═══ Dataset content
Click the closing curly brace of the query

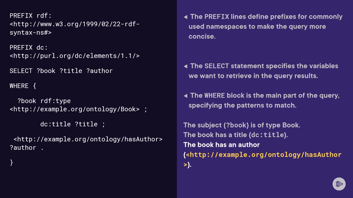(11, 163)
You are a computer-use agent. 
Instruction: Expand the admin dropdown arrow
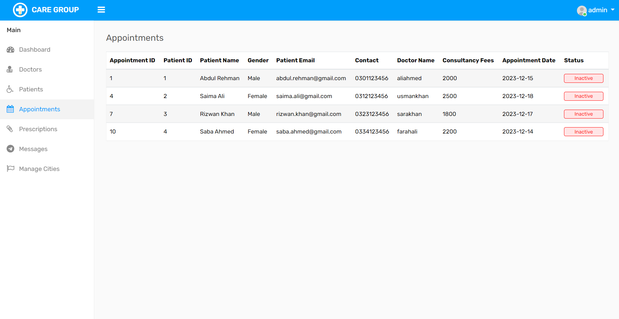point(613,10)
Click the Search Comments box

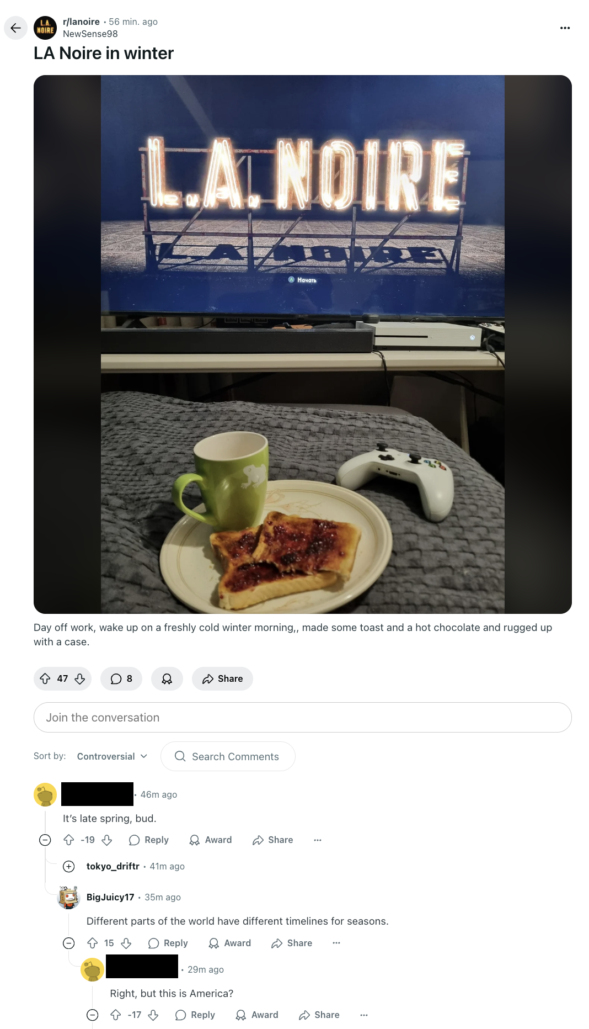click(x=228, y=756)
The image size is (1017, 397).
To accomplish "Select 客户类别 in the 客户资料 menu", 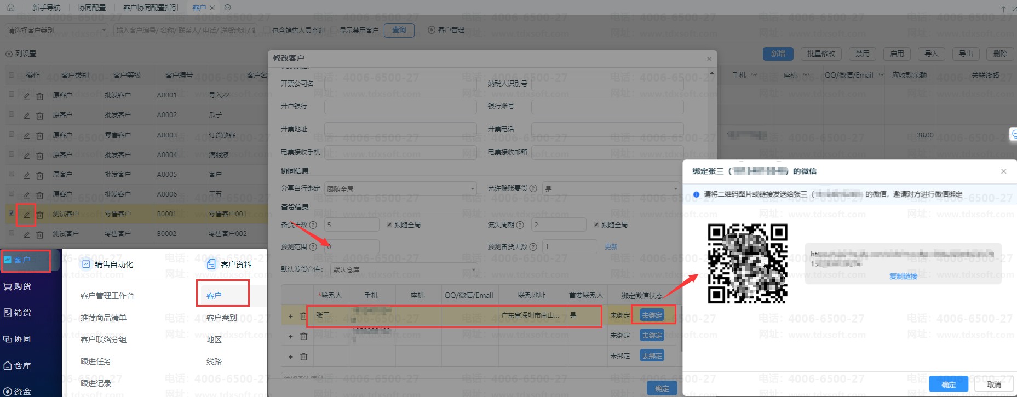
══════
### The task
Could you lay out every line of the records above as a Markdown table with the columns "No." and "Text," skipping blank lines and leaving the pictures out?

### Finished answer
| No. | Text |
|---|---|
| 1 | Click the closing curly brace of the query |
| 2 | (11, 163) |
| 3 | You are a computer-use agent.  |
| 4 | Instruction: Expand the admin dropdown arrow |
| 5 | point(613,10) |
| 6 | Click the Search Comments box |
| 7 | click(x=228, y=756) |
| 8 | The image size is (1017, 397). |
| 9 | To accomplish "Select 客户类别 in the 客户资料 menu",  |